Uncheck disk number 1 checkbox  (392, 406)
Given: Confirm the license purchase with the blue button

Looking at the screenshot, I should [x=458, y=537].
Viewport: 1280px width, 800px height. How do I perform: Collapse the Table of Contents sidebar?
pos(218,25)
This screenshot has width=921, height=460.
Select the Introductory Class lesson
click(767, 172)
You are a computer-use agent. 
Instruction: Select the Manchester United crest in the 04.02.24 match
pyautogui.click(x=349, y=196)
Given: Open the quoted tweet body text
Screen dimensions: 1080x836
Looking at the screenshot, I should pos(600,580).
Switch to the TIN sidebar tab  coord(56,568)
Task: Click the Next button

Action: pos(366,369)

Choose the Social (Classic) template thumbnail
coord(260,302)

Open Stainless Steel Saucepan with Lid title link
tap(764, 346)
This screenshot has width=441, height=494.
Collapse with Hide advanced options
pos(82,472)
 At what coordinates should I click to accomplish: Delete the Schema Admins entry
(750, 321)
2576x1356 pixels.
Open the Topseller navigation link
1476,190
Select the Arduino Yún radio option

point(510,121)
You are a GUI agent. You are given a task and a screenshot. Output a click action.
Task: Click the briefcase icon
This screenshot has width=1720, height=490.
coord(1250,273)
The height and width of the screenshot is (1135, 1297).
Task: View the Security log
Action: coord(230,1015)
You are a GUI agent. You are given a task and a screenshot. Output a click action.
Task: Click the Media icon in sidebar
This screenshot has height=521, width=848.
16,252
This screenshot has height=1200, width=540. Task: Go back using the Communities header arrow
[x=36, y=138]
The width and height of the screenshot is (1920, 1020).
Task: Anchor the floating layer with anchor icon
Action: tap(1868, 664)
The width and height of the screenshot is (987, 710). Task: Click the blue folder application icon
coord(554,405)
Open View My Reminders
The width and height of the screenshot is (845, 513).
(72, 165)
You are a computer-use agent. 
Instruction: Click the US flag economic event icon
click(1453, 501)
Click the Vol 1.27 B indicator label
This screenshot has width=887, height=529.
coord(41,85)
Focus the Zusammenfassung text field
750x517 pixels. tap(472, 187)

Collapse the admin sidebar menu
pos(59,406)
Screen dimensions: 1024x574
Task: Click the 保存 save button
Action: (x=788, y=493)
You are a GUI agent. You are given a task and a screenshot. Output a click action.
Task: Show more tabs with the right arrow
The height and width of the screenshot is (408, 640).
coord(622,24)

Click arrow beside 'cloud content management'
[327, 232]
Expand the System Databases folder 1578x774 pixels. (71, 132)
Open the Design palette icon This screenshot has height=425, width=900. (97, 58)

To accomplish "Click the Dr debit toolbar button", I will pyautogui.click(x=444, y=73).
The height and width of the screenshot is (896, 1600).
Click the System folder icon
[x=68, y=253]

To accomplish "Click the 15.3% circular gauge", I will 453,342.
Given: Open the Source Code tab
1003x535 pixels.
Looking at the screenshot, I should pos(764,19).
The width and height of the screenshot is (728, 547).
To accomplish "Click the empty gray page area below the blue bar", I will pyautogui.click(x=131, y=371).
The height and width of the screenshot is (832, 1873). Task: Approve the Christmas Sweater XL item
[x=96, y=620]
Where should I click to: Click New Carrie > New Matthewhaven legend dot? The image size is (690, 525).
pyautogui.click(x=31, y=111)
--------------------------------------------------
### Task objective
Line by line, check the material above for the word "will", then give the number of lines that hold it and nothing else.

### Response to this task
3